Beberapa waktu yang lalu saya mulai lagi beraktivitas di Facebook setelah lama sekali hanya ke Facebook kalau ingin menjawab pesan masuk dari kawan-kawan. Alasan saya kembali ke Facebook adalah grup Apresiasi Sastra. Kang Sigit Susanto dan Nurel Javissarqi, dua orang yang saat ini menggawangi grup Apresiasi Sastra, mengajak saya ikut forum diskusi unik khas Apresiasi Sastra. Diskusinya tentang penerjemahan sastra.
Ternyata, berdiskusi dunia maya ala Apresiasi Sastra ini ya asyik juga. Enak saja rasanya diskusi secara tertulis. Saya jadi ada kesempatan berpikir, menimbang-nimbang, dan mengusahakan susunan terbaik dan terefektif sebelum menjawab. Buat saya yang kebetulan kebagian ditanya-tanya, akhirnya kesempatan ini jadi membuat saya introspeksi diri. Rasanya ada paksaan untuk mereka-reka hubungan diri sendiri dengan penerjemahan. Dan tentu saja juga saya jadi harus menanyakan kepada diri sendiri seperti apa gaya penerjemahan saya.

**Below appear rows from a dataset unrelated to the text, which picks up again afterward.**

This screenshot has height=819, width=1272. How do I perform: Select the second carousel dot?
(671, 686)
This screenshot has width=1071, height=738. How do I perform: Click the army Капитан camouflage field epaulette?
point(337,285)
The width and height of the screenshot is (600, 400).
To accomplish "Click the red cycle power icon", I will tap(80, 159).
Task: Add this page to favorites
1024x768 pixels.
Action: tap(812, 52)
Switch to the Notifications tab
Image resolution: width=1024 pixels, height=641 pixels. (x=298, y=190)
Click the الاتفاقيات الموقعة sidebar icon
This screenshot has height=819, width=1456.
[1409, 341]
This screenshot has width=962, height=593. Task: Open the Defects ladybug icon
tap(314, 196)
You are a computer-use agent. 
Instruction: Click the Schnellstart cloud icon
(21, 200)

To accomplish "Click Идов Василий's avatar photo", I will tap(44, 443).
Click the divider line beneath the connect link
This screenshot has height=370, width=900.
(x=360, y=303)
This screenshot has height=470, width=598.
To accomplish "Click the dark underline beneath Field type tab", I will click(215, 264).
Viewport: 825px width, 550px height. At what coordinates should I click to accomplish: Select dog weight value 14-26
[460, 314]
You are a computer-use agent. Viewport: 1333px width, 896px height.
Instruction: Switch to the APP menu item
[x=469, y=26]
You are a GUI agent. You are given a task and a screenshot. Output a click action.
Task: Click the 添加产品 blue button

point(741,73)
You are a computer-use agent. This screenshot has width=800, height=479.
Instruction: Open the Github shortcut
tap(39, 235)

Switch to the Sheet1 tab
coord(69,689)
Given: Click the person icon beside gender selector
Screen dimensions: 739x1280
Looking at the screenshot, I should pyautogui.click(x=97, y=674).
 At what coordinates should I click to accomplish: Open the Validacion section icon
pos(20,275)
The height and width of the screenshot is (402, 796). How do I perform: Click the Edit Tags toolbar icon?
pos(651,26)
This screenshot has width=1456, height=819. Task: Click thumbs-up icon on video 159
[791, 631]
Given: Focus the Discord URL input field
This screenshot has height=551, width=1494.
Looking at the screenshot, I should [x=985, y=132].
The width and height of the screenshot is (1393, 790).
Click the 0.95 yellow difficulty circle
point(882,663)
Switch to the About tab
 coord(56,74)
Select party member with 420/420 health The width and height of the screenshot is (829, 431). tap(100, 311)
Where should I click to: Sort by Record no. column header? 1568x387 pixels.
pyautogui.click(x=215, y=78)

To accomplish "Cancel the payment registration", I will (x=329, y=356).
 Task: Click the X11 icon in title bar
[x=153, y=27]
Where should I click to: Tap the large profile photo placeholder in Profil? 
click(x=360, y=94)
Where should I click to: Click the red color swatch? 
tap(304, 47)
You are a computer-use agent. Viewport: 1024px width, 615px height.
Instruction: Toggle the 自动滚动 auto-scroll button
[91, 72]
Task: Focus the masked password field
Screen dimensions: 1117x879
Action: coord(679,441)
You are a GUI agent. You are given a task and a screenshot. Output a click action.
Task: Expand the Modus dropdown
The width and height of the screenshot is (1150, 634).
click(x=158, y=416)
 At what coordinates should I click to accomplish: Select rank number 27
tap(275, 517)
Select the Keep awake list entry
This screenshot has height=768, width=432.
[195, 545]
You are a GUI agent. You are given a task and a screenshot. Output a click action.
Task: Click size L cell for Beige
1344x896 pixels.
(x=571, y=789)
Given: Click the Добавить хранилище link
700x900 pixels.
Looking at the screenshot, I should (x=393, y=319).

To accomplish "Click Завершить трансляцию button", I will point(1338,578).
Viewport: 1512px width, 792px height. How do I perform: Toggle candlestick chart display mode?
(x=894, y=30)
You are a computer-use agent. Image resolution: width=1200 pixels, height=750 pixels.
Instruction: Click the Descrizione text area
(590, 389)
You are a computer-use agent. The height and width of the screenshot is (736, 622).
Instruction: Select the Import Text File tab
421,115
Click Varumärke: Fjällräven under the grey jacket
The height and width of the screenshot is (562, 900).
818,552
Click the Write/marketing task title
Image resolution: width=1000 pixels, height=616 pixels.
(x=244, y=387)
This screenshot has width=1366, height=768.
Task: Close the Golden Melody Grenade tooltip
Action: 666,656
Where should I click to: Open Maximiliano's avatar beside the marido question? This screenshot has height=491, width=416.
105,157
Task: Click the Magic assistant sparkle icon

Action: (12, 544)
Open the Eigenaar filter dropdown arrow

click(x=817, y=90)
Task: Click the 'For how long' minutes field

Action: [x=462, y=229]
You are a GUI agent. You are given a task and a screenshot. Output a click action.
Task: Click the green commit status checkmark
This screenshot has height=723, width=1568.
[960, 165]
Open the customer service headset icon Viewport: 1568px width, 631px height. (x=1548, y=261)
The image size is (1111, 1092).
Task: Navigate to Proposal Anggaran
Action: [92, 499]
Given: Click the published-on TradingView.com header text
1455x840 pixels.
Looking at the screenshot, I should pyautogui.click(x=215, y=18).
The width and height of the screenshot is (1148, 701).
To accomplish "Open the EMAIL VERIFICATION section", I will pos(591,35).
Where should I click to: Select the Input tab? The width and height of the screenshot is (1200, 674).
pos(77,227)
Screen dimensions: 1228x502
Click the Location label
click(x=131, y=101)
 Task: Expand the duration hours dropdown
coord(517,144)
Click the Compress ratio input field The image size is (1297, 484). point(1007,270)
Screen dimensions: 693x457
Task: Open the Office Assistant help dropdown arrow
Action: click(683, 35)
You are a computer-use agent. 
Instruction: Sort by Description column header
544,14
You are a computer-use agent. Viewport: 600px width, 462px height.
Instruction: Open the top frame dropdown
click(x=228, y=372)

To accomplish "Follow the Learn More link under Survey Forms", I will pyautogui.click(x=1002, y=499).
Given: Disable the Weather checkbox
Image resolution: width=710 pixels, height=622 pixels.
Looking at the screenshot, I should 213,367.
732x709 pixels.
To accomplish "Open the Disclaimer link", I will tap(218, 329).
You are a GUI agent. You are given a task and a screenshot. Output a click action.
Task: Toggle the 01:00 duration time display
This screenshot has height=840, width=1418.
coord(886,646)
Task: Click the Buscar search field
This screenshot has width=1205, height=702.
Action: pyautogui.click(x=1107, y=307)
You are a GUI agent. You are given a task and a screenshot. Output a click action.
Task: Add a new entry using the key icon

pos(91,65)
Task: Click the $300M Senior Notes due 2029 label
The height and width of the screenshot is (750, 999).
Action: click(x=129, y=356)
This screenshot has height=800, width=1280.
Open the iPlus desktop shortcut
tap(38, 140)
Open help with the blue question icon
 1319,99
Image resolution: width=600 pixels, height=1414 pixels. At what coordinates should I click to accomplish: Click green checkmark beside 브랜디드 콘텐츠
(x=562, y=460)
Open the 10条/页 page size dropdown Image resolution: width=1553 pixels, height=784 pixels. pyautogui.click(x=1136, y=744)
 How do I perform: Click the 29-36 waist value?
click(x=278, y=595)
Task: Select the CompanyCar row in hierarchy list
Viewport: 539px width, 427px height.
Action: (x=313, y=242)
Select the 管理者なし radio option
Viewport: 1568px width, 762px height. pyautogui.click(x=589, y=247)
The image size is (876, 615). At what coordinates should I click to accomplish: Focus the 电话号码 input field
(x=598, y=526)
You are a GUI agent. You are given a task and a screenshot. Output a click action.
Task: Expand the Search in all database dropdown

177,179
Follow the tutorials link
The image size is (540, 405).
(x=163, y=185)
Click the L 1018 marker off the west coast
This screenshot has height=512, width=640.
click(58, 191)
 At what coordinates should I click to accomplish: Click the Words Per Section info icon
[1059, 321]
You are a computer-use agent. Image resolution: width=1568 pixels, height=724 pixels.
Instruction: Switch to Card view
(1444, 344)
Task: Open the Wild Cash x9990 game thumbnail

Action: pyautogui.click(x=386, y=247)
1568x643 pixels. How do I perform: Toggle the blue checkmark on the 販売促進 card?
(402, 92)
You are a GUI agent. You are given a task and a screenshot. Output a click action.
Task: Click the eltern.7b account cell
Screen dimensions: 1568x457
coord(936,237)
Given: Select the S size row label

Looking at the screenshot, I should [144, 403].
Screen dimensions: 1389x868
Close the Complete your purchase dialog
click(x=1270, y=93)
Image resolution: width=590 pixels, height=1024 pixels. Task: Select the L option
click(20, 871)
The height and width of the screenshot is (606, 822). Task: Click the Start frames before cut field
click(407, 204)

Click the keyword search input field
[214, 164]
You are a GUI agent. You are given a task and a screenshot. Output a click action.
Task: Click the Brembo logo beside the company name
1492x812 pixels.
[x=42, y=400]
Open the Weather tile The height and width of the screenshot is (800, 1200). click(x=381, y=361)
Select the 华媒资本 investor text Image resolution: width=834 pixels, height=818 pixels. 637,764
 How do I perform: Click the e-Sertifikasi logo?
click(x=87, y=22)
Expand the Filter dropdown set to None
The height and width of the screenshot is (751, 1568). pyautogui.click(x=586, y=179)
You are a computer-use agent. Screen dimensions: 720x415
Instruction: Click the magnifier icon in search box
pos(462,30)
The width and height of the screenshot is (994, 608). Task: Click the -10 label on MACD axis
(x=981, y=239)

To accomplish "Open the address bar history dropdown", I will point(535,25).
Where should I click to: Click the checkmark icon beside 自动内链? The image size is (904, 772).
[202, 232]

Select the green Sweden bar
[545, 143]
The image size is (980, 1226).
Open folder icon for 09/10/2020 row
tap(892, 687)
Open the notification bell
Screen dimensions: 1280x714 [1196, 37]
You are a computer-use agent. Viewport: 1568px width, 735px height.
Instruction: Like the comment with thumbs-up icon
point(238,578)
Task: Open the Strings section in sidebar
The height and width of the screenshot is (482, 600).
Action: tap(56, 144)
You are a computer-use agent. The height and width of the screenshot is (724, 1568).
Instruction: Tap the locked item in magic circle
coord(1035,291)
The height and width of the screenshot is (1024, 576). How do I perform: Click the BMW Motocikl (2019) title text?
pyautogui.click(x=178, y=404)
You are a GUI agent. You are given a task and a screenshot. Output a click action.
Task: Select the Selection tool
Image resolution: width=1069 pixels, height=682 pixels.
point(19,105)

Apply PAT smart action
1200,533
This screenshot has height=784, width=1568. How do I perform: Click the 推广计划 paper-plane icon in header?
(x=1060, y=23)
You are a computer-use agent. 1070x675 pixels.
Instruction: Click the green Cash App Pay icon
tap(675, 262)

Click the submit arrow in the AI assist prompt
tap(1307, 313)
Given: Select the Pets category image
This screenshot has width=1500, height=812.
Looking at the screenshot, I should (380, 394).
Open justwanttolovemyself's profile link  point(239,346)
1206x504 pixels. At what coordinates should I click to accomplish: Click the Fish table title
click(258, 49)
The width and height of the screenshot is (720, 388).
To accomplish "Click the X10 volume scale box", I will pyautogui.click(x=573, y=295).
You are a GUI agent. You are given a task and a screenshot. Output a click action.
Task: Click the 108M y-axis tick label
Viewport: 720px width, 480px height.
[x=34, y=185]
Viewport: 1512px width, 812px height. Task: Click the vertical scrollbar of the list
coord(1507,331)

Selain itu, yang tak kalah pentingnya, saya jadi mempertanyakan kepada diri sendiri status saya sendiri sebagai penerjemah sastra. Sejujurnya, sudah agak lama saya tidak menerbitkan buku terjemahan sastra. Terakhir menerbitkan buku di awal 2019. Sudah dua tahun sekarang. Selama ini, kebanyakan saya menerjemahkan sastra secara hura-hura (puisi, lagu, potongan-potongan prosa). Dan, yang membuat membuat saya merasa dilematis, saya sepertinya terlalu sibuk menerjemahkan yang lain-lain, yang bukan sastra, website, konten sosial media, iklan, subtitle, dan banyak lainnya.
Sepertinya tahun ini saya harus menerbitkan buku terjemahan. Mungkin saya masih belum bisa melanjutkan penerjemahan Ulysses secara all-out. Selama ini saya menerjemahkan Ulysses praktis seperti terlalu santai–bahkan tanpa tahu kapan akan selesai. Tapi, saya coba bertekad deh: setidaknya, saya akan berusaha menerbitkan beberapa bab dari novel itu tahun ini. Biarlah ini jadi resolusi tahun baru yang telat dua bulan. Tapi ya sutralah. Saya pikir lebih baik menuntut diri sendiri seperti ini daripada tidak sama sekali.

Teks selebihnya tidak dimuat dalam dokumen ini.